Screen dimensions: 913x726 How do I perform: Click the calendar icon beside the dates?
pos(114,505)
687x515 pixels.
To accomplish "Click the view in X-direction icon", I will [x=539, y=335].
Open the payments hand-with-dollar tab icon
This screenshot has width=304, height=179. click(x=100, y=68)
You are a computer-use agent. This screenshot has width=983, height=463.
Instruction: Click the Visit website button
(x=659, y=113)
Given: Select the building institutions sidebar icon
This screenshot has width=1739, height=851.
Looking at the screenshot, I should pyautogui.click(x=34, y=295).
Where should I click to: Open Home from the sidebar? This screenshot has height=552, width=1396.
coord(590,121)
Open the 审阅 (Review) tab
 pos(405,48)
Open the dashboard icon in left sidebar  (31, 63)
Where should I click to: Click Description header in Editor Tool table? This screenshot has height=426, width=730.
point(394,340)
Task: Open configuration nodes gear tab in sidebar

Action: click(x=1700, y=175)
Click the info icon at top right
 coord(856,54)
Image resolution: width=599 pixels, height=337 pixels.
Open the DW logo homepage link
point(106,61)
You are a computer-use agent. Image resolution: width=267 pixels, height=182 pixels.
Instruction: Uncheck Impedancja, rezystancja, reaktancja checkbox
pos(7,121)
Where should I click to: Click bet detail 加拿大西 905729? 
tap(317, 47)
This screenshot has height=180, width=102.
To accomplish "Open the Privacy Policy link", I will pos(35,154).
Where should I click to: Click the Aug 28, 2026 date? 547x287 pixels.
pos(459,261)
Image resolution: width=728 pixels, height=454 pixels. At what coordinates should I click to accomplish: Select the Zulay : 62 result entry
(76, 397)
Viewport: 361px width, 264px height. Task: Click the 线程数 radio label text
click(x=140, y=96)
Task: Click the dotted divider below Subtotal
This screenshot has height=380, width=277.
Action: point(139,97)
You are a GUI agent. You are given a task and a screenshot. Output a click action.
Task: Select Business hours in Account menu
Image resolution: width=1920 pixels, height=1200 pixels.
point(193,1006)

● Instructions for the task
Once the line containing "Image resolution: width=1920" is found, output it and each line after it through the end of the listing above, exactly, with nothing else.

● Result for this task
Image resolution: width=1920 pixels, height=1200 pixels.
point(193,1006)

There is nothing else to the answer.